* TASK STATEMENT: Once you have read the entries below, give them all again without any difference.

□ □ □ □

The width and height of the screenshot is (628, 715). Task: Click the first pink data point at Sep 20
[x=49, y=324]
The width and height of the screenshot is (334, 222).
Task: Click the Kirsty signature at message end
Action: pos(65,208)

□ □ □ □

* RESULT OF THE EXERCISE:
The width and height of the screenshot is (628, 715). Task: Click the first pink data point at Sep 20
[x=49, y=324]
The width and height of the screenshot is (334, 222).
Task: Click the Kirsty signature at message end
Action: pos(65,208)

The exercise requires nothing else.